◆ EXERCISE BRIEF ◆
Find how many lines below hold "legend", then state that number by itself.

(Records from a data collection)
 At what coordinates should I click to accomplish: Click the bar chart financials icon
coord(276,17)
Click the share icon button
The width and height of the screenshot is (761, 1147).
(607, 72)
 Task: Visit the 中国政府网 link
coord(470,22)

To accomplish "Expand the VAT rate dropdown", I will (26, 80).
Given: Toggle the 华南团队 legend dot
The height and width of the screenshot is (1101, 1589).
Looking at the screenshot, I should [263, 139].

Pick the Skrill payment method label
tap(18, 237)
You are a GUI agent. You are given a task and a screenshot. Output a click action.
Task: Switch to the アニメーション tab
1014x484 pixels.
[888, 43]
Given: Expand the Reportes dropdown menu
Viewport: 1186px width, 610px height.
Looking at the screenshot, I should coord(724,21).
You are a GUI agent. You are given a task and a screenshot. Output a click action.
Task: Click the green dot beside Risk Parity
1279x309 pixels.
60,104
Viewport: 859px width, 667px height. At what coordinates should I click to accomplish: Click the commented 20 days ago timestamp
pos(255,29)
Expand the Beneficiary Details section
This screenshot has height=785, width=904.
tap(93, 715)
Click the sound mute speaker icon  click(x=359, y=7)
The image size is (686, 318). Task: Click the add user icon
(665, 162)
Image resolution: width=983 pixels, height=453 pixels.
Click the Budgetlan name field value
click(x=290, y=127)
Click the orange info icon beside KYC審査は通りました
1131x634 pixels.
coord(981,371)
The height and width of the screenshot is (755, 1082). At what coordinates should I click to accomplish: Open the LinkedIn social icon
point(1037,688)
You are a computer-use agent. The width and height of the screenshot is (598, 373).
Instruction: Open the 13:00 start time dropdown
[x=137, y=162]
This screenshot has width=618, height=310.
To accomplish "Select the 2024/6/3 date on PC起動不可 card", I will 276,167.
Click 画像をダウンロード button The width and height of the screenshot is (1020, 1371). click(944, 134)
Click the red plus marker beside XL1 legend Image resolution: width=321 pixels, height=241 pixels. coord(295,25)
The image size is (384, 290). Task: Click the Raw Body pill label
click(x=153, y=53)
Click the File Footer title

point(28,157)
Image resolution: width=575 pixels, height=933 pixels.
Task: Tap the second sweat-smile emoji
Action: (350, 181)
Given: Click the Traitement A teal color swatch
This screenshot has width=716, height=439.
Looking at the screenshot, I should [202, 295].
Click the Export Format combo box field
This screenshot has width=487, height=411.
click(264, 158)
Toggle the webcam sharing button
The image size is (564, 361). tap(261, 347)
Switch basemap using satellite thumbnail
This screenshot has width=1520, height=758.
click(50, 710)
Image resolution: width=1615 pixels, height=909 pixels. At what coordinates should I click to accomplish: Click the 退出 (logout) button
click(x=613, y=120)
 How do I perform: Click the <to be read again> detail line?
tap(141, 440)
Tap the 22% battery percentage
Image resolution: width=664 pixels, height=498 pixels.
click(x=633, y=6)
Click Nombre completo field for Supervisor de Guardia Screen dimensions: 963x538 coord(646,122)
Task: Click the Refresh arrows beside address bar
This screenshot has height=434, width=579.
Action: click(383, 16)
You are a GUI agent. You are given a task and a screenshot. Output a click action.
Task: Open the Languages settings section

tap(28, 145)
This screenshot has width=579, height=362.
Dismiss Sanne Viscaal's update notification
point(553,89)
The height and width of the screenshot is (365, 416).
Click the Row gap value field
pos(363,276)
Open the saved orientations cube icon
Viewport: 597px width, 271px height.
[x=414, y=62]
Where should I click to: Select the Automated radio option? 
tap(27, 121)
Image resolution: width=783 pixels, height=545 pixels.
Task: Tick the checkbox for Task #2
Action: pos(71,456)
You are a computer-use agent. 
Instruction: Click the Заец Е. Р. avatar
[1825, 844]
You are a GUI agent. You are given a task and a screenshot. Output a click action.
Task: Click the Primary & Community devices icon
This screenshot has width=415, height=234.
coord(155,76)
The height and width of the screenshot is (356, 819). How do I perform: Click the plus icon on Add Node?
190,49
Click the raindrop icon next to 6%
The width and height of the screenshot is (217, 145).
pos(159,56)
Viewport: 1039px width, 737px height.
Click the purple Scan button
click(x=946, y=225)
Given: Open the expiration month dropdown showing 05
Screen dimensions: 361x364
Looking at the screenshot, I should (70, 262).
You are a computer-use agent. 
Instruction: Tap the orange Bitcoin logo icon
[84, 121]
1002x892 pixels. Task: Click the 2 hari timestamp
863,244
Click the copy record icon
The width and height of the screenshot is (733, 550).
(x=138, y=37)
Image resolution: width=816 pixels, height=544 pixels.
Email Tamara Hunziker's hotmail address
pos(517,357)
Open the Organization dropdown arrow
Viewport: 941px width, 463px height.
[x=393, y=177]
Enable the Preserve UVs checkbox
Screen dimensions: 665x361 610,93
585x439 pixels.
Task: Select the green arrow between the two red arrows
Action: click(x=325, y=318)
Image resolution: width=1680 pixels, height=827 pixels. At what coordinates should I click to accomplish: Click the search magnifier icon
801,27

◆ WRITTEN RESPONSE ◆
2